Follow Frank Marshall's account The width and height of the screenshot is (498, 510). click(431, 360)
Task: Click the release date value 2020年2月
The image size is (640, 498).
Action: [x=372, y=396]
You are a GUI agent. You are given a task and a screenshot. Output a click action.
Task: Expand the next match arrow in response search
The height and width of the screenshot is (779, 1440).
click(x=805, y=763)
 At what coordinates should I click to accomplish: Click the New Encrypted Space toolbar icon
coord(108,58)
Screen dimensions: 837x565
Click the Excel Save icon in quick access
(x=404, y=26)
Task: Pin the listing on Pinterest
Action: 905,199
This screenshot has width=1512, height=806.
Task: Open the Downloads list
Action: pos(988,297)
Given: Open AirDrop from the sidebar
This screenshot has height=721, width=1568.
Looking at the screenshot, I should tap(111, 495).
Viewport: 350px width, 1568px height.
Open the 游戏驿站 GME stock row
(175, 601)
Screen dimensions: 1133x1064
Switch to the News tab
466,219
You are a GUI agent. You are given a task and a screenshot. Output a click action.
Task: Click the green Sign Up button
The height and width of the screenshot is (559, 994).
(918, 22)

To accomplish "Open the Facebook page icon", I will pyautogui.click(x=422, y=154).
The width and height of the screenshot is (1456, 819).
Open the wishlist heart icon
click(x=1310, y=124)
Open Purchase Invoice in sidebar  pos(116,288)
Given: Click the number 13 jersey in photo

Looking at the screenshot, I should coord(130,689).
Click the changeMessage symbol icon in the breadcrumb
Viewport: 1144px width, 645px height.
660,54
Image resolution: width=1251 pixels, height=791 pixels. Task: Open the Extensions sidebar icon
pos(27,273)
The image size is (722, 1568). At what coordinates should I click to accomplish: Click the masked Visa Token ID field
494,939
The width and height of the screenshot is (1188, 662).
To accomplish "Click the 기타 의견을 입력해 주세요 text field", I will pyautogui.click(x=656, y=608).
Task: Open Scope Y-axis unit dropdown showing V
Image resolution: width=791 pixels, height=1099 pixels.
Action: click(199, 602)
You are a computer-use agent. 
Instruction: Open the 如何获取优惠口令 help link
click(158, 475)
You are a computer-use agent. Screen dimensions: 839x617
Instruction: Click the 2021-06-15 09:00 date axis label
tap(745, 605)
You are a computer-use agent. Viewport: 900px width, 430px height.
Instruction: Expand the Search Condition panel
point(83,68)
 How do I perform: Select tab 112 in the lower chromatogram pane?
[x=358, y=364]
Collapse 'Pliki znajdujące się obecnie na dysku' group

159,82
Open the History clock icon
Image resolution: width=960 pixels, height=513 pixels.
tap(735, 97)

···

◆ **Task instructions**:
Please convert the records in the stretch from the line containing "Viewport: 350px width, 1568px height." through the line containing "click(x=1310, y=124)" into a two-column CSV headed task and location, with one row per record. Put the record's text under task and its answer under location, with each value in one quoted field and any line breaks replaced by spaces.

◆ **Output**:
task,location
"Viewport: 350px width, 1568px height. Open the 游戏驿站 GME stock row","(175, 601)"
"Screen dimensions: 1133x1064 Switch to the News tab","466,219"
"You are a GUI agent. You are given a task and a screenshot. Output a click action. Task: Click the green Sign Up button The height and width of the screenshot is (559, 994).","(918, 22)"
"To accomplish ""Open the Facebook page icon"",","I will pyautogui.click(x=422, y=154)."
"The width and height of the screenshot is (1456, 819). Open the wishlist heart icon","click(x=1310, y=124)"